Цепи меланхолии — страница 39 из 53

[44].

Райнер Мария Рильке, «Письма к молодому поэту»


Новое чувство завладело сердцем Чада. Нечто неясное и зловещее одолело его существо, будто все, что он изведал прежде, все, что любил, во что верил, на что откликался, теперь стало далеким и призрачным, как мираж. Его настигло ощущение, что все забвенно, странно и незначительно. Вместе с тем открылась гнетущая легкость и невообразимая тяжесть, которых он в себе не подозревал, и Чад просыпался с этими чувствами и, подавленный ими, отходил ко сну, силясь понять, неужели отныне так и будет, неужели теперь они всегда – с ним, куда бы он ни шел, что бы ни делал?

С момента приступа, который приключился с ним в бетлемском хранилище, прошло шесть дней, физические показатели Чада вернулись в норму, и, по прогнозам Арлин, ему давно пора было встать с больничной койки и вернуться к прежним занятиям, однако его ментальное состояние день ото дня становилось все хуже. Чад отказывался подниматься, жалуясь на слабость, и страдал от этого, понимая, что им владеет нечто бесконтрольное и более могущественное, чем воля или усилие, что-то безжалостное.

Арлин не отходила от его постели. Делала заметки, подмечая малейшие изменения в душевном состоянии Чада. Ей не нравилась тенденция. Надежда на то, что она стала свидетелем какого-то случайного, единичного эпизода, таяла на глазах, ведь с каждым днем прибавлялись все новые тревожные симптомы.

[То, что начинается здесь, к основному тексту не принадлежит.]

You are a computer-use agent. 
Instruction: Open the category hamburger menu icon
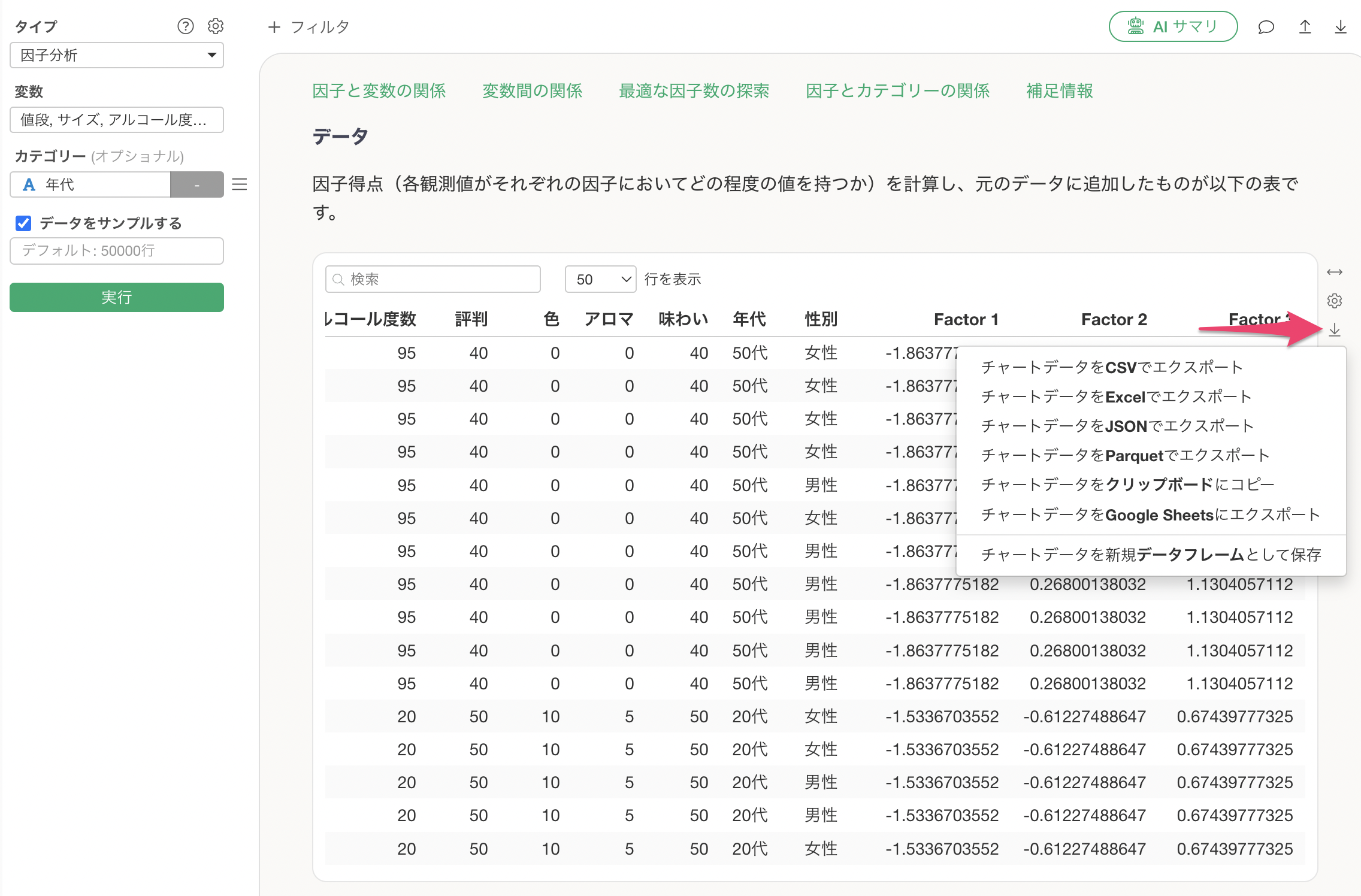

И если в самом начале Чад просто лежал в палате и лишь непривычная задумчивость служила признаком неожиданного душевного разлада, то теперь прибавились и жалобы на физическое недомогание. Чад то сетовал на мигрирующую мышечную боль, то признавался, что не может двигать губами, так как у него нет сил говорить. Он выглядел плохо. От больничного воздуха румянец сошел с его лица и кожа приобрела болезненный сероватый оттенок. Глаза теперь смотрели испуганно, взгляд сделался излишне созерцательным, сосредоточенным на чем-то невидимом, словно существовала жизненная необходимость следовать за каким-то внутренним движением, фокусировать на нем внимание.

Меланхолия. Есть ли в жизни человека нечто столь же неуловимое и в то же время существенное, как это нежное чувство, с такой жестокостью терзающее душу? Она живет в уключинах пальцев, перетекает в центр ладони и оттуда пробирается в средостение, где раскрывается мрачным и плавким цветком, вызывая душевное томление. Нечто темное и громоздкое поселилось у Чада в груди, и движения его стали слабыми, а тело – податливым. Когда его пытались усадить, он едва не валился на бок, стонал от внутренней боли и не мог найти слов, чтобы описать ее. Трогая грудь, он озирался по сторонам, пытаясь призвать на помощь Арлин, медсестер, хоть кого-то, способного вернуть ему самообладание, избавить от навалившейся на него тоски, но ничего не помогало. Витальная энергия покидала Чада, и каждый день это становилось все более очевидным.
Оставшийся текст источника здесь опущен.